• What this task involves: Please print nothing but the lines from the one containing "The height and" to the final line below, exactly, and no pictures.

• Task inputs:
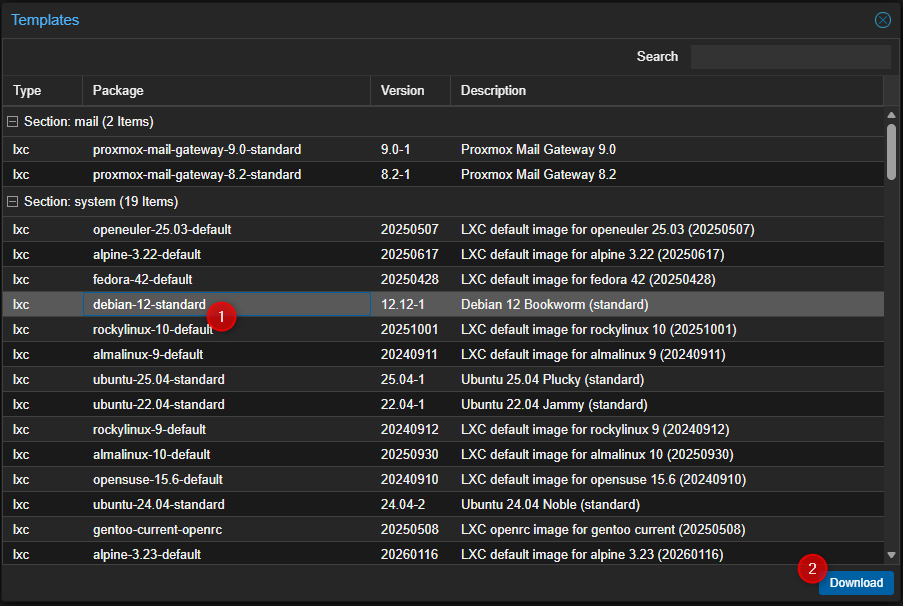Image resolution: width=903 pixels, height=606 pixels.
Task: Collapse the mail section
Action: point(12,121)
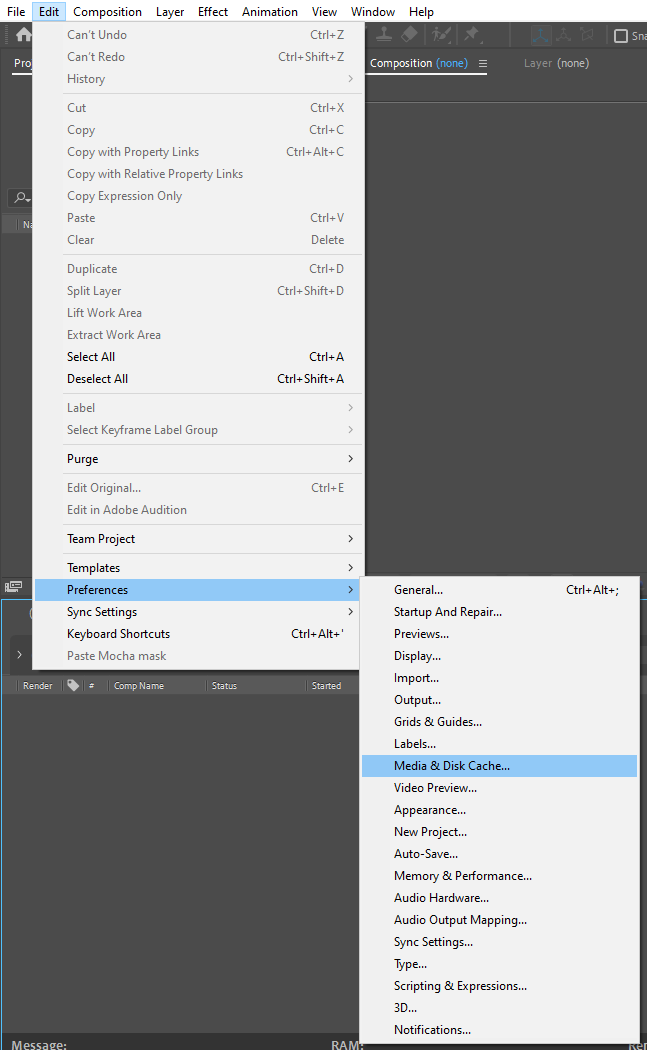Click the Home icon in the toolbar

coord(23,36)
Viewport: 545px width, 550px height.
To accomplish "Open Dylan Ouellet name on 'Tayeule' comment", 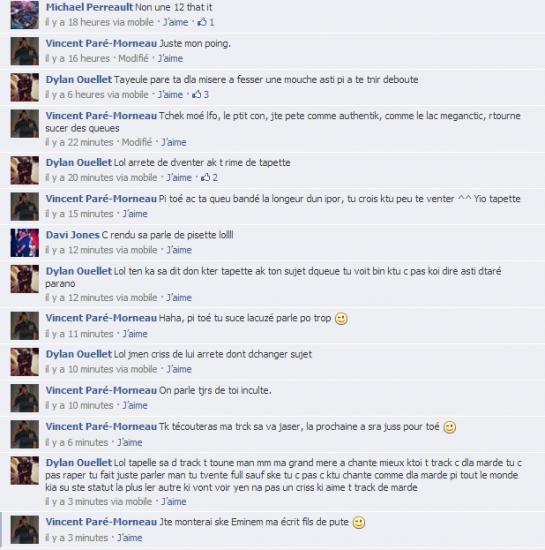I will coord(79,80).
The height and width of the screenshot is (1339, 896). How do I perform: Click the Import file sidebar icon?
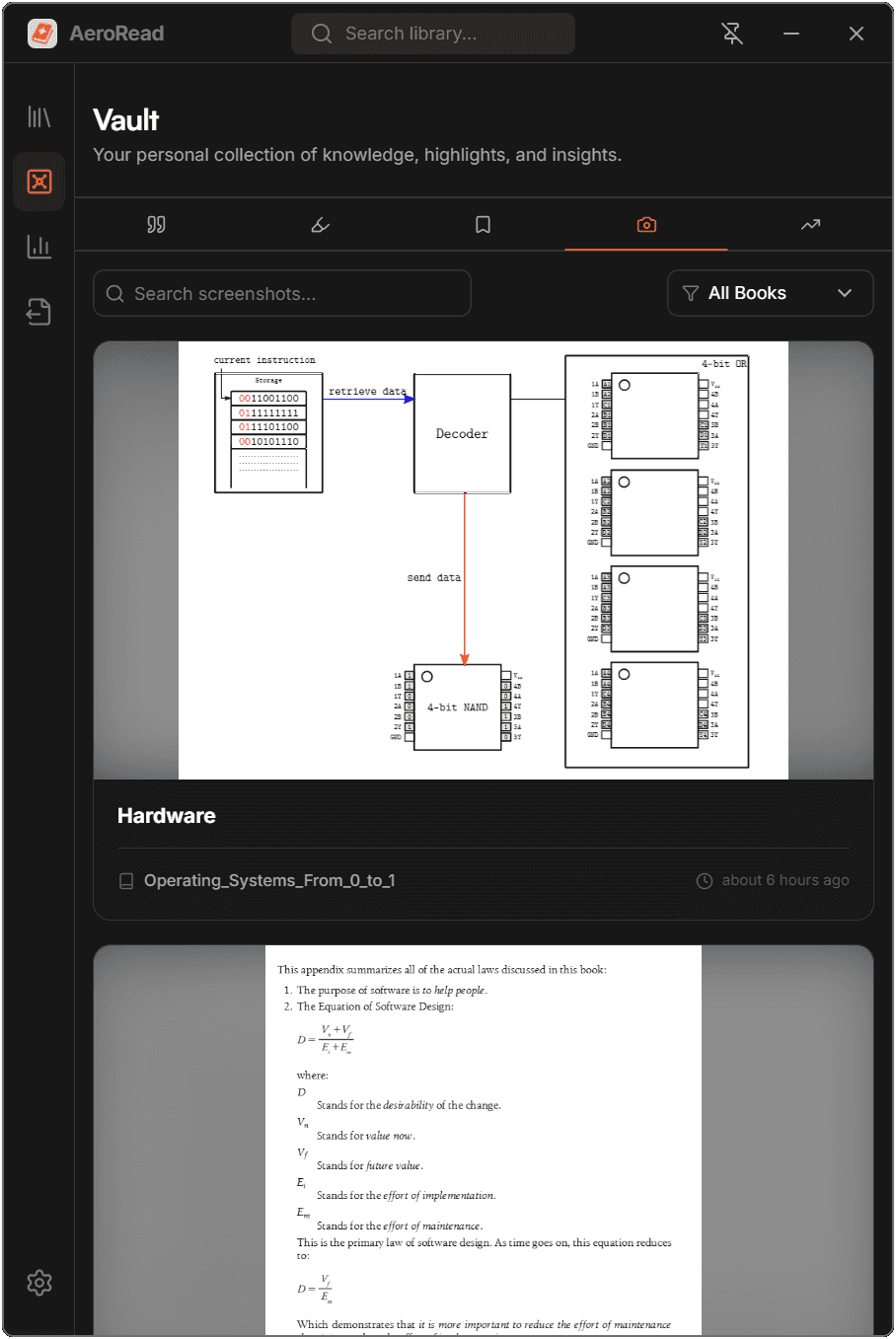[39, 312]
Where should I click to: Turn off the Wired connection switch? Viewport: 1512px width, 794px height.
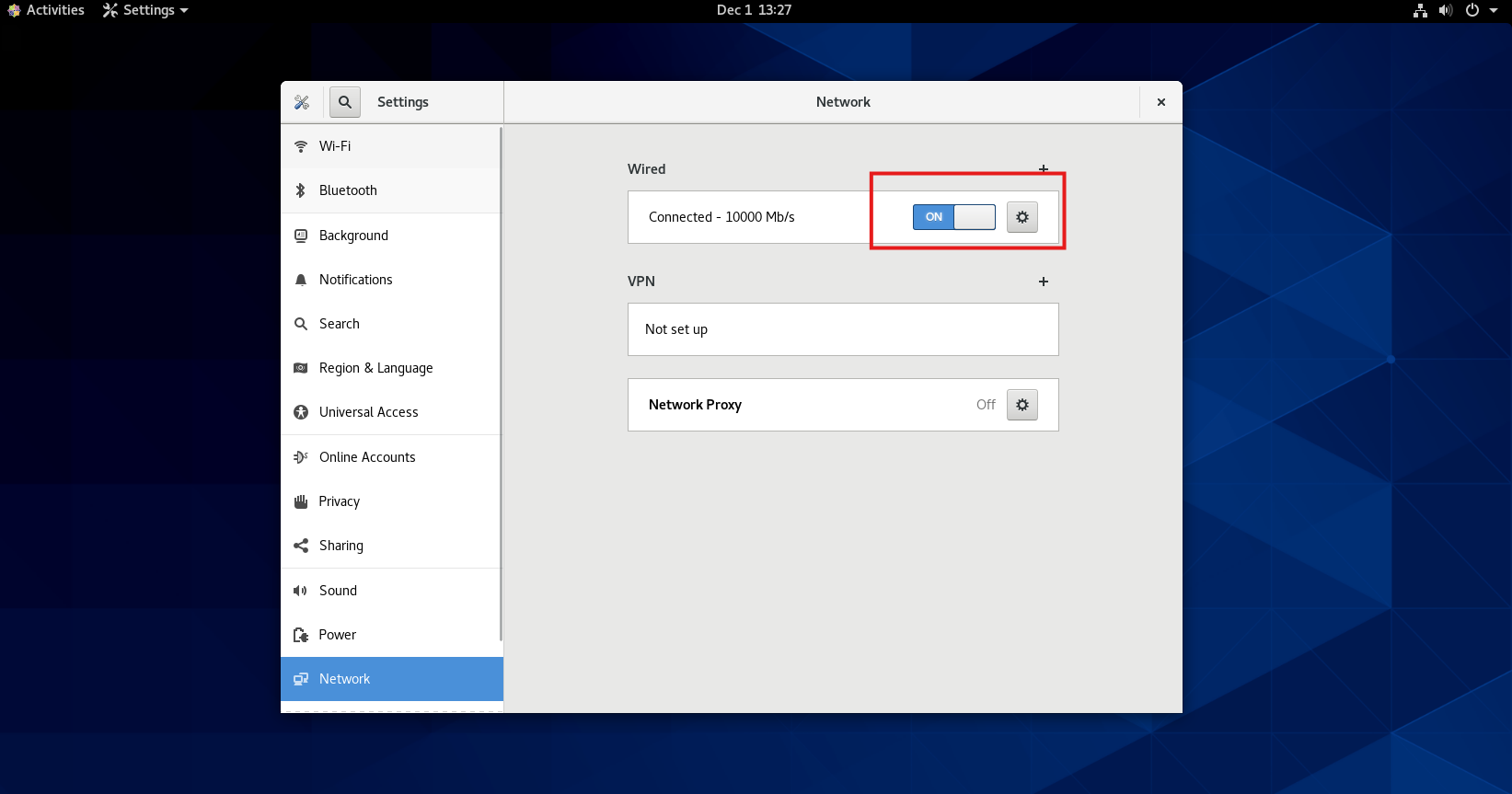coord(953,217)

• Result of this exercise:
The height and width of the screenshot is (1339, 896). How do I perform: Click the Import file sidebar icon?
[39, 312]
Where should I click to: Turn off the Wired connection switch? Viewport: 1512px width, 794px height.
coord(953,217)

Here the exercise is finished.